Y como es conocido, en este país no hay un buen viaje sin buen yantar, la cena nos sorprende, temprana, en esa Domus romana de Aljucen, recostados en un triclinium. Según nos contaron, allí todos, con atuendo y túnicas apropiadas, los comensales ideales, entre las gracias, tres, y las musas, nueve, siguiendo el consejo de Epicuro de buscar a alguien con quien comer y beber antes que buscar algo que comer y beber. Las viandas viajan de los tiempos de Pompeya, Séneca, Plinio a nuestras bocas y del estanque, flotando, nos embriagan por los ojos. La Gustatio, ese antecedente de nuestro aperitivo, con queso de la comarca aderezado según Virgilio y la sala Cattabia de Apicio, mmm, un gazpacho de pepino con piñones. De Prima mensa, el atún, el picantón o el solomillo se dejan caer gozosos en nuestras bocas, guisados en fogones romanos. El postre, o Segunda mensa, en el haber de nuestras costumbres de hoy, fruta, aderezada o no. Y la conversación fluyendo grata, cabeza con cabeza, el alma atenta…nuestro arqueólogo, el filósofo evergeta de esta experiencia, canalizando el disfrute…el vino especiado con rosas innova una vez más su efecto.

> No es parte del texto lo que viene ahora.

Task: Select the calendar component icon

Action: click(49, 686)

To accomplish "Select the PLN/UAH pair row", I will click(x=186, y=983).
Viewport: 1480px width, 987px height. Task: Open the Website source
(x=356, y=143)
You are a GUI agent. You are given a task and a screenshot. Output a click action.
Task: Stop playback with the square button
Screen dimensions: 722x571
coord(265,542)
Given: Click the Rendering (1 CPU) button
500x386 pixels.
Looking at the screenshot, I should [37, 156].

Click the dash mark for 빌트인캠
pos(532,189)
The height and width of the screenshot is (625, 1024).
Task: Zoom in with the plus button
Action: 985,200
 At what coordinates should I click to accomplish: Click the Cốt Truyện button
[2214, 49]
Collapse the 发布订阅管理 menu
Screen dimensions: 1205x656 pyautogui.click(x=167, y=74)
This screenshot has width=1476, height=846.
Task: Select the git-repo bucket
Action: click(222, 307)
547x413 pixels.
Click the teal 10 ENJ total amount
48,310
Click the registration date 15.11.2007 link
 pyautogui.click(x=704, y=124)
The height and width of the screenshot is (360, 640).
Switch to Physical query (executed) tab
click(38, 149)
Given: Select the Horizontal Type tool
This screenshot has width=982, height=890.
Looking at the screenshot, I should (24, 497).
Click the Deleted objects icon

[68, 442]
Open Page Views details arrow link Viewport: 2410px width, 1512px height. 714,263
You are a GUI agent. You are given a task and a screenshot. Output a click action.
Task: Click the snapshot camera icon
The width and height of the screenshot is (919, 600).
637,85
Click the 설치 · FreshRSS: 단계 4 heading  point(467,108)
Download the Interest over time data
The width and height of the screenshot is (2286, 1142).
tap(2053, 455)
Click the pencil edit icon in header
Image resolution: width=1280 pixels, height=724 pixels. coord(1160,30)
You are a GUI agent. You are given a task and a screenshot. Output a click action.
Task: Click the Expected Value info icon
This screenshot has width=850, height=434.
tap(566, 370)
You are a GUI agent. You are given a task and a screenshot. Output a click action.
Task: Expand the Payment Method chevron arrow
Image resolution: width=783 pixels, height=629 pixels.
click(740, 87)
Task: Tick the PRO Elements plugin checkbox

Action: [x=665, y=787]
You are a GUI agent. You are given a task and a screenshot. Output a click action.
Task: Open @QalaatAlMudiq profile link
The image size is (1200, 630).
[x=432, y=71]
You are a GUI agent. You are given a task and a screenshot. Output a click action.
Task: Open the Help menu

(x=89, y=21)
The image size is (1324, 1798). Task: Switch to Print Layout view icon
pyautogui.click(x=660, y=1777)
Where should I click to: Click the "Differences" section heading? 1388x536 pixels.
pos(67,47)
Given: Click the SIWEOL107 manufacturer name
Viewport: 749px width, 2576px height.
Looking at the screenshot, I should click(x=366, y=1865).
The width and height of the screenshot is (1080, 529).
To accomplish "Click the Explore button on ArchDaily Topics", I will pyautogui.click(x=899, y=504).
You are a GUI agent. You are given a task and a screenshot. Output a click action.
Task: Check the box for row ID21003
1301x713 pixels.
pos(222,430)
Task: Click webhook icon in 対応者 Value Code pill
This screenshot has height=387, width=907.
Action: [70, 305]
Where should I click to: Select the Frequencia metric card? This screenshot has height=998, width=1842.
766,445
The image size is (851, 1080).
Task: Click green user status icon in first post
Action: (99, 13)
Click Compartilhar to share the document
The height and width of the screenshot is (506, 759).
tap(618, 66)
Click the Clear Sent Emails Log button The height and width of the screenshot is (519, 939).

Y en esa Emérita Augusta, dos mil años después, Medea (Aitana S-Gijón) con sus palabras eléctricas en esa noche arrebatada de fuego nos engancha el espíritu… No hay mayor dolor que el amor…desgarra en su expresión lejana la tragedia en ese escenario de lápida y luz donde figura y voz son solo una. Diosa y mujer, crujo por dentro.